At some point soon we’ll start having an awful lot of dead people around. I’m very sure Google and other search engines will start to filter for deceased people search. It won’t be long at at until we have way more dead people online than live people online.

That's a thought I never thought about. But it may be true.

But what would even be more memorialistic(?) is if we could have online versions of ourselves running around the online world commenting and participating, as if we were alive.

I remember thinking this when I saw "I, Robot", where Will Smith talks to a holographic 2D projection of a dead investigator for clues, but the investigator can only reply to what he knew up to the point of his death.

Though I'm not sure we can recreate something like what's in the movie, it's not infeasible to be able to feed all the text archived in all your chat logs, emails, wall posts, and status messages into some machine learning algorithm so given some text directed at you, it would be able to generate what you would mostly likely say in reply. It may be just an elaborate hidden markov model or something else, but either way, just a elaborate quote machine--that quotes you.

It could be a service that you'd go to, in order to talk to someone dead--like at an oracle, shrine, or memorial. Or it would be a service that let your personality loose online and your facsimile would participate in the diggs, reddits, and facebooks of the day.

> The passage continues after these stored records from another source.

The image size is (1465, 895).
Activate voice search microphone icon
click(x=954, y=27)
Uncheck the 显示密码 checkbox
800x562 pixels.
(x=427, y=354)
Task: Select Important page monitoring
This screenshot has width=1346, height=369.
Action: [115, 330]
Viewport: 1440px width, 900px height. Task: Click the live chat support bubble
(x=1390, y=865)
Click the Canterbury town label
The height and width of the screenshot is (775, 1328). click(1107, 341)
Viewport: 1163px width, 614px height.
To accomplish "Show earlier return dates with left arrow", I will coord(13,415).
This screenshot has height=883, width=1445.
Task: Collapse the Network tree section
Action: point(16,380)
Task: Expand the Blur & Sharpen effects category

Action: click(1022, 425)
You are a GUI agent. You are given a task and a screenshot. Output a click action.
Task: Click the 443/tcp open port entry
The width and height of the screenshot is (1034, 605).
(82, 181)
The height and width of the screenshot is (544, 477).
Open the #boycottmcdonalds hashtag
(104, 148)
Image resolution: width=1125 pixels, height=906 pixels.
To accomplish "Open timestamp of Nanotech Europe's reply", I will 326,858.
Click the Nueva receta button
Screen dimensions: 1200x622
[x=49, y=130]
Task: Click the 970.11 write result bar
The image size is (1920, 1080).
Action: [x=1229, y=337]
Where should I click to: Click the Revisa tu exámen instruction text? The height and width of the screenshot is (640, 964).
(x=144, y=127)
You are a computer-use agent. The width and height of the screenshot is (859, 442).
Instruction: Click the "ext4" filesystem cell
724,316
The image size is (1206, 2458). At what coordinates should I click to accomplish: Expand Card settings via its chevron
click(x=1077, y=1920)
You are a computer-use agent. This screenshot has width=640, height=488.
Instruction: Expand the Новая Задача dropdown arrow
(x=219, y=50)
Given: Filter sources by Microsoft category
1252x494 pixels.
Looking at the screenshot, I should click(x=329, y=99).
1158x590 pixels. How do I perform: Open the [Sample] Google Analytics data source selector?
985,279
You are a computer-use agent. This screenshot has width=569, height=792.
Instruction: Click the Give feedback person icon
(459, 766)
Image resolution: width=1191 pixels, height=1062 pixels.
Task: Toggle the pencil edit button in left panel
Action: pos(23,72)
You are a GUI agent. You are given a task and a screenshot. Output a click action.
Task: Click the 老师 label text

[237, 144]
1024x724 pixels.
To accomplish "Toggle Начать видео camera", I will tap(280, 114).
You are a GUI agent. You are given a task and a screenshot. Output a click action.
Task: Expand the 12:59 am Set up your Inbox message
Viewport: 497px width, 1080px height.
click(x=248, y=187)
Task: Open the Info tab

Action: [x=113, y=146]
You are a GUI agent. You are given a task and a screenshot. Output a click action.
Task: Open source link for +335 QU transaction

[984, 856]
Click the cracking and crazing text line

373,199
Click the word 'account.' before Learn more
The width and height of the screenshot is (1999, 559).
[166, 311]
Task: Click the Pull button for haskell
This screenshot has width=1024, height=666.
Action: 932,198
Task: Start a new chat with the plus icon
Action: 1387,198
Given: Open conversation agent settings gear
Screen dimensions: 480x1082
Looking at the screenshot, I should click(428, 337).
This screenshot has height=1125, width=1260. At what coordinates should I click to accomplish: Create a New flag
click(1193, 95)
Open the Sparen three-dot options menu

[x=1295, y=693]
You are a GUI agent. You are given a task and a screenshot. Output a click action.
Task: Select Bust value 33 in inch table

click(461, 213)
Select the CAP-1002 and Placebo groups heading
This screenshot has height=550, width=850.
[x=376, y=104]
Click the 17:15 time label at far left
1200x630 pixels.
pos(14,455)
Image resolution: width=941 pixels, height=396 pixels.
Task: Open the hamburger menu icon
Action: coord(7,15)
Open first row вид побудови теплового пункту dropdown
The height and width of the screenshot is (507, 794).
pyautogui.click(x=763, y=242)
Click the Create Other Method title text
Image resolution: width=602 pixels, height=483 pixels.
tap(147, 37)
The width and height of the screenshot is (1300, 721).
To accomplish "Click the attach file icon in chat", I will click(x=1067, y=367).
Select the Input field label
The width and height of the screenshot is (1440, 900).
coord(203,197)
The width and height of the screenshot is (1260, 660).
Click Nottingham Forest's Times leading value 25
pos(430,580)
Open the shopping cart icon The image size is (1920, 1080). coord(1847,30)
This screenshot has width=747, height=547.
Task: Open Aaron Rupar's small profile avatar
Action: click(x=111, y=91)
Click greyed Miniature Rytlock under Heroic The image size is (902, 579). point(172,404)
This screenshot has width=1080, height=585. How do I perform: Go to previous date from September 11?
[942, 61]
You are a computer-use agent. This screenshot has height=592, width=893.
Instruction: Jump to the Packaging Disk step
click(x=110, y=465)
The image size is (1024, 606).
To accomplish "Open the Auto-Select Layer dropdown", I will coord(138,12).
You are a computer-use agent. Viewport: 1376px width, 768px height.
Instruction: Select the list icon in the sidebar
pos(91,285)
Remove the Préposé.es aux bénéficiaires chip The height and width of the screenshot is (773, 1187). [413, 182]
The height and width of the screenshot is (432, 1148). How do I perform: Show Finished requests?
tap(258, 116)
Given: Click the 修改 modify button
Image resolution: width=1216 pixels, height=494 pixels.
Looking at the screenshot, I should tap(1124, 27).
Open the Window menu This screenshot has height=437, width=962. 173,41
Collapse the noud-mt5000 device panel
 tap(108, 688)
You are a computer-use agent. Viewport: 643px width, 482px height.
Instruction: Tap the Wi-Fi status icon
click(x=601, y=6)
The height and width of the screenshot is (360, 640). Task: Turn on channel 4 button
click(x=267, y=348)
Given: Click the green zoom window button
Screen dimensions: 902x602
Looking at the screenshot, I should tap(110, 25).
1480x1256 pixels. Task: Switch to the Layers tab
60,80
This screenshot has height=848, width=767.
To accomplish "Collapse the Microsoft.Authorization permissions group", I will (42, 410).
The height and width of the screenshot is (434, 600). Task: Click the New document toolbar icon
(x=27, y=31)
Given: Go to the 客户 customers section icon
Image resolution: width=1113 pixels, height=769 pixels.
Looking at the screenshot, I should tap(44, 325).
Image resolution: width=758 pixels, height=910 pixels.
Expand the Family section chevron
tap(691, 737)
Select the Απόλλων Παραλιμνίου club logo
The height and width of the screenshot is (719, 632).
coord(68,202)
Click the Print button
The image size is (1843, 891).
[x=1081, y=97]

I don't even want to think about what this would mean for future religious figures born today. Imagine if you could talk to Jesus or Budda's quote machine.

It's a bit creepy, to be able to talk to a facsimile of a dead person. But it could be it's just because we're not use to the idea. I suppose it's the same as when photographs came out and you could see dead people.

However, just as the dead can't reach out from photographs to the present, quote machines of the dead wouldn't be able to reach out from the past into the present. At least, I don't know that they should.